Posted By Lester V Ledesma
A carabao takes in the scenery (and a drink of water) in Legazpi, Albay:


Photo shot with a Nikon FG-20, Agfa APX 100 developed in Rodinal.

Posted By Lester V Ledesma

An excerpt from my article in Asian Photography Magazine:

"Just before I enter town, I spot a group of monks resting under a tree. The scene is so pretty that I slam on the brakes, and quickly approach them with my camera to take a few frames. These orange-robed, bare-headed guys must be amused by my presence, but they simply smile while I take their picture. Afterwards, we chat a bit and - believe it or not - exchange Facebook accounts. It is well past sundown when I finally reach my hotel. I may be tired and hungry but I don't mind one bit, for I am totally enchanted by this land and its people."



This was a dream assignment from Fah Thai Magazine: to traverse to the mountains of northern Thailand to cover this country's growing coffee industry. For almost a week I barrelled down dirt roads on a 4x4 with my guide Scott, photographing this crop's fascinating journey from the plantation to the cup. At Doi Chaang we saw Lissu coffee pickers at work on fields blooming with bright red Arabica cherries. In Doi Mae Salong we trekked through tea plantations and interviewed farmers who descended from lost Kuomintang armies.


And of course, there was the coffee itself - sweet, full-bodied and smoky, with hints of berries and brown sugar. Made by Akha ladies who poured cappucinos with picture-perfect latte art, in wifi-enabled huts in the middle of nowhere. Screw blue mountain - coffee heaven is right here in Southeast Asia.


Excerpts from my article in Cebu Smile Magazine:

"Of all the ways to see the Albay countryside, the bird’s eye view has got to be the most exhilarating. Imagine being strapped to your seat beside a wide open window, with a spinning propeller above you and all of creation underneath. A helicopter ride offers that rare chance to see God’s perspective on things."

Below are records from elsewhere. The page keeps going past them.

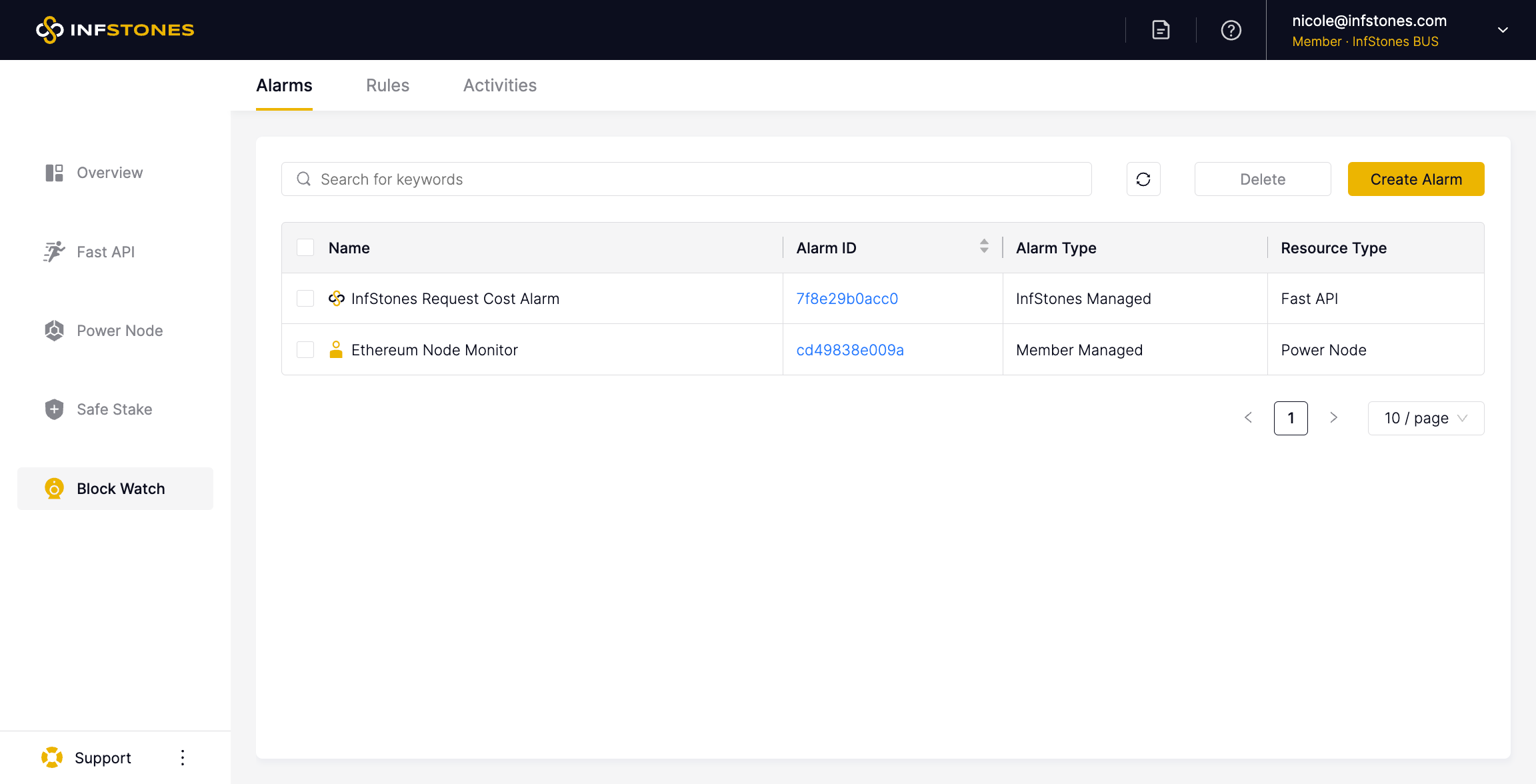Switch to the Rules tab
The height and width of the screenshot is (784, 1536).
tap(387, 85)
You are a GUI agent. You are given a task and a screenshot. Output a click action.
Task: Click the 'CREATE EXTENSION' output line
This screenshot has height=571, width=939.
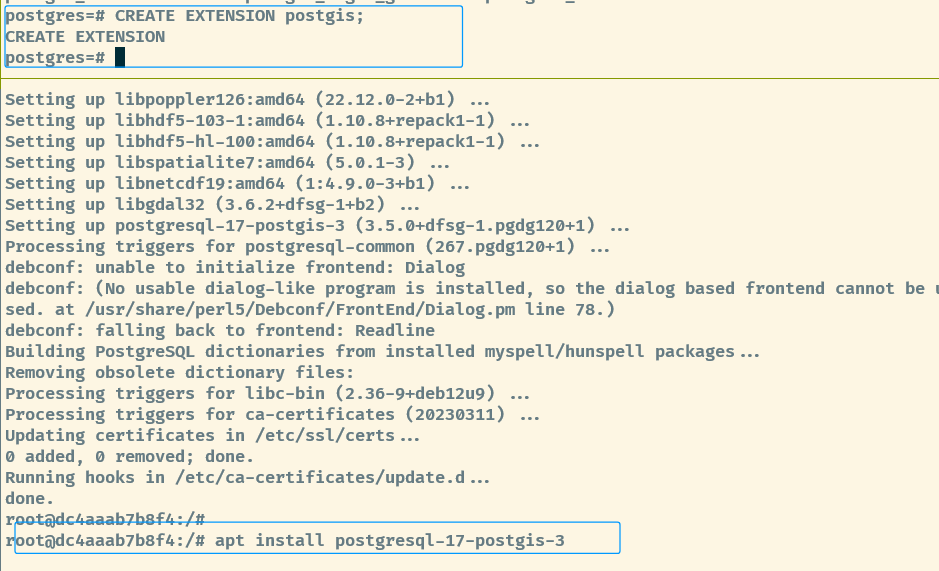[85, 37]
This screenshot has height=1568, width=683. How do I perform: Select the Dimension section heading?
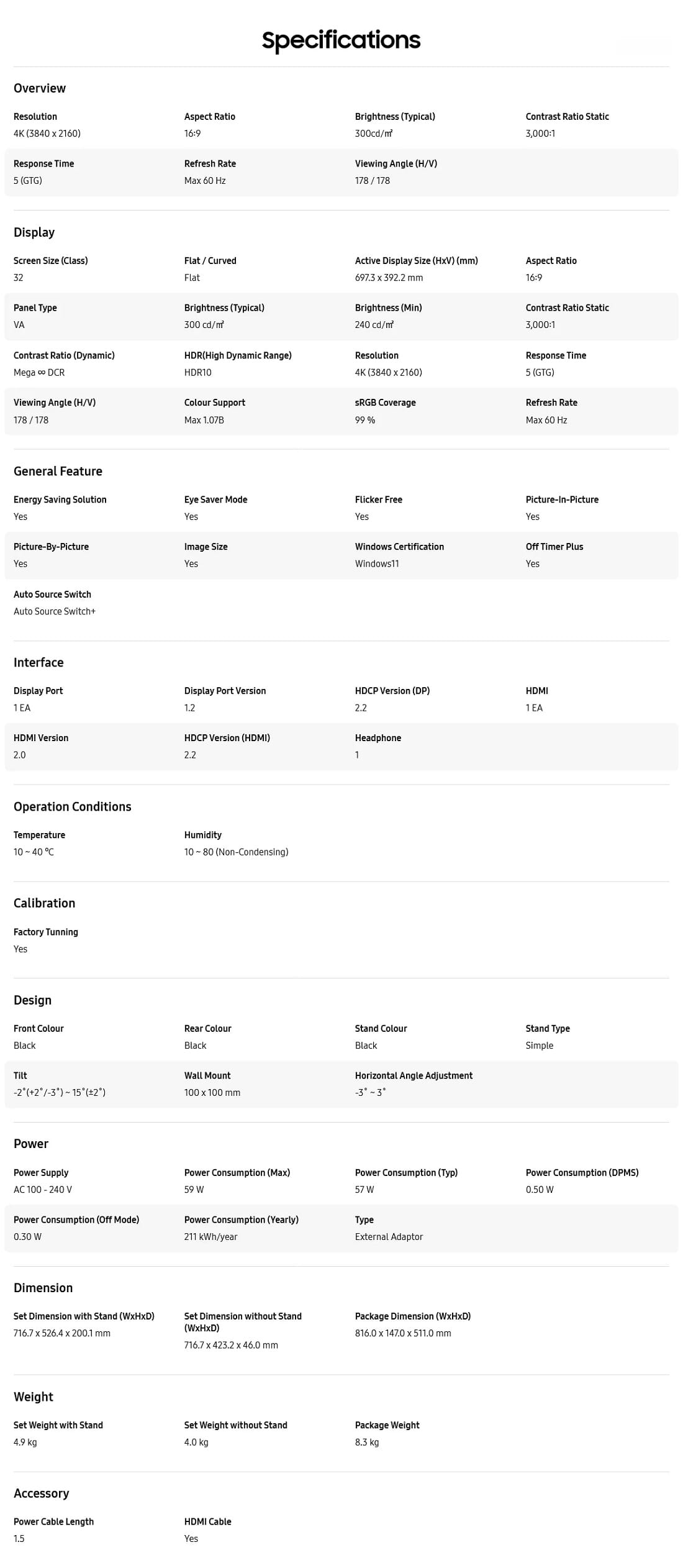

"This being the land of Mayon, one can easily guess where the flight path often leads. There are no long-winded pre-flight rituals on this trip. You just get on the aircraft, warm up the engine and go. From the helipad at Legazpi, your pilot heads to the volcano’s base and then up the mountain, till you're face to face with Lady Mayon herself. From above, the verdant greens show the scars of centuries of lava flows. The scorched earth seems to get blacker, the volcanic moonscape more sinister. Then there is the crater itself, its ashen surface blanketed with moisture and sulphur fumes. This is shock and awe at 8,000ft."

Posted By Lester V Ledesma
On a moonless night, you can barely see her perfect shape:

Mayon Nite

Look hard enough, though, and you'll see her glowing crater.

Posted By Lester V Ledesma
The bell tower of Cagsawa Church is all that's left of this town, after Mayon Volcano erupted in 1814:


Posted By Lester V Ledesma
What happens when you put a camera in the hands of Legazpi's Trick Shot Boys?


They'll put a rock on your finger, as they did to my colleague Adi the Art Director:


These kids live around the Cagsawa Ruins, and they know their stuff well. They can operate any camera - even my big, black EOS 7D - with ease, coaxing out perspective trick shots like these, no Photoshop needed. They'll make you blow the smoke over Mayon, or lean on a tiny-looking Cagsawa ruin, or fly high over the Albay countryside. The shots are funny as hell :)

The kids say they just learned on their own. But I think somebody must have taught them their tricks. Whoever this somebody is - I wanna buy you a beer!